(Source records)
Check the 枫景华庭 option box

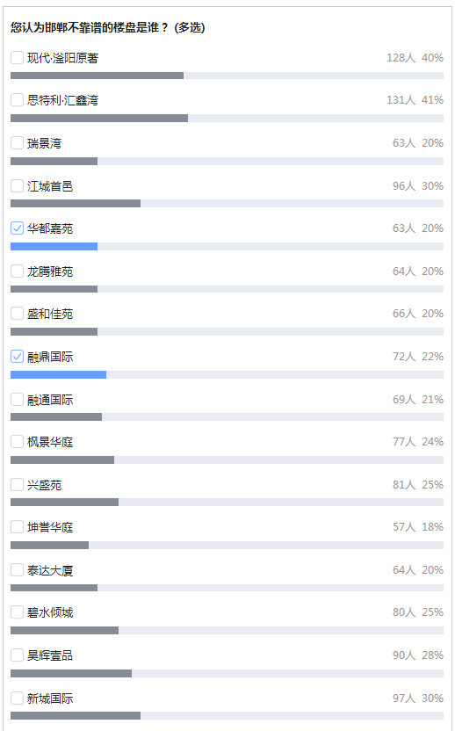pos(17,442)
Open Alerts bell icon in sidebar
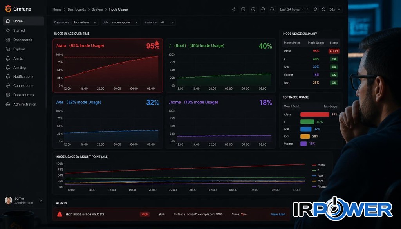The width and height of the screenshot is (401, 229). coord(8,58)
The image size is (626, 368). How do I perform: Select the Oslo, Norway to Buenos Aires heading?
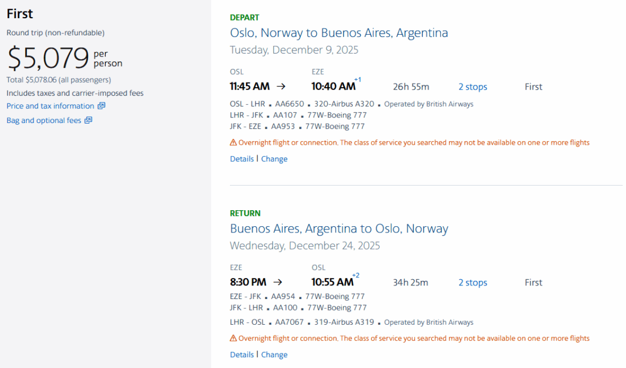[x=339, y=33]
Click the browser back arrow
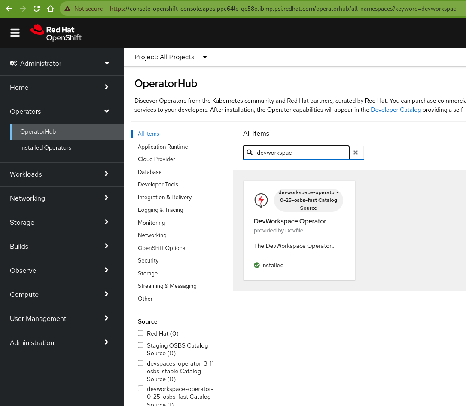466x406 pixels. pos(9,9)
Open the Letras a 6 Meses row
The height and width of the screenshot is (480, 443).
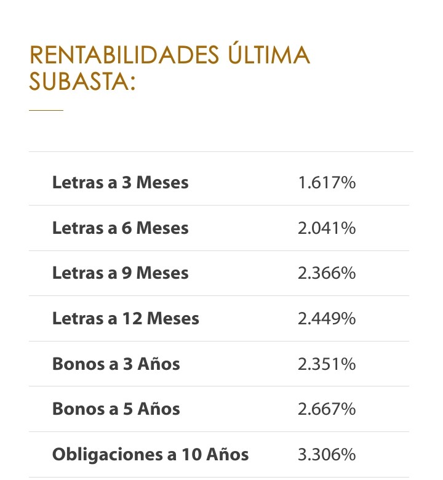click(x=219, y=228)

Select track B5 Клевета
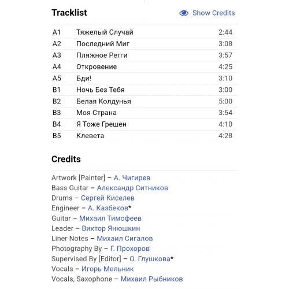pyautogui.click(x=145, y=136)
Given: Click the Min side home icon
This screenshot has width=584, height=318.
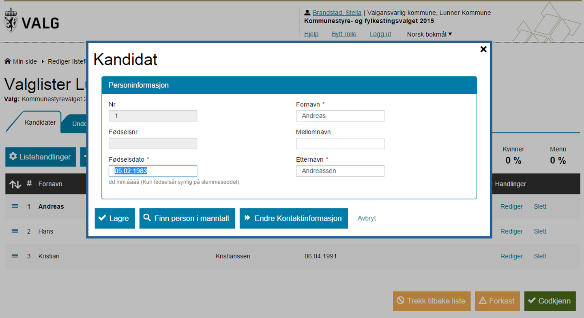Looking at the screenshot, I should [x=7, y=62].
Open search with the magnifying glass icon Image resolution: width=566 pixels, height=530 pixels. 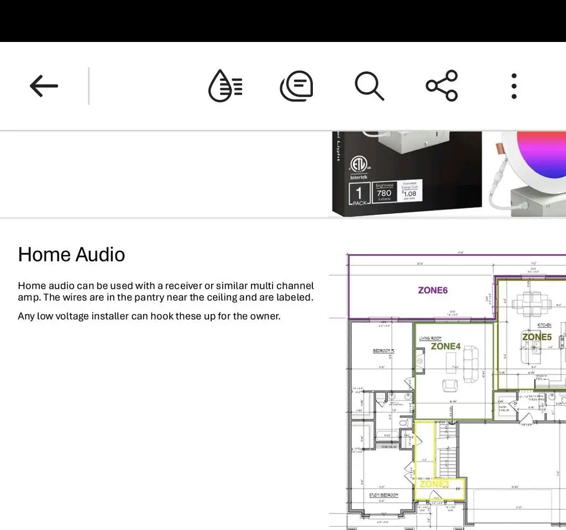pyautogui.click(x=369, y=86)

INSTRUCTIONS FOR THE TASK: Copy the listing word for word, from the first line through the line that contains "pyautogui.click(x=145, y=136)". Leave out the pictures.

TASK RESULT:
Check the 枫景华庭 option box

pos(17,442)
Open Alerts bell icon in sidebar
The width and height of the screenshot is (401, 229). coord(8,58)
The image size is (626, 368). How do I perform: Select the Oslo, Norway to Buenos Aires heading?
[x=339, y=33]
Click the browser back arrow
466x406 pixels. pos(9,9)
Open the Letras a 6 Meses row
The height and width of the screenshot is (480, 443).
click(x=219, y=228)

Select track B5 Клевета
pyautogui.click(x=145, y=136)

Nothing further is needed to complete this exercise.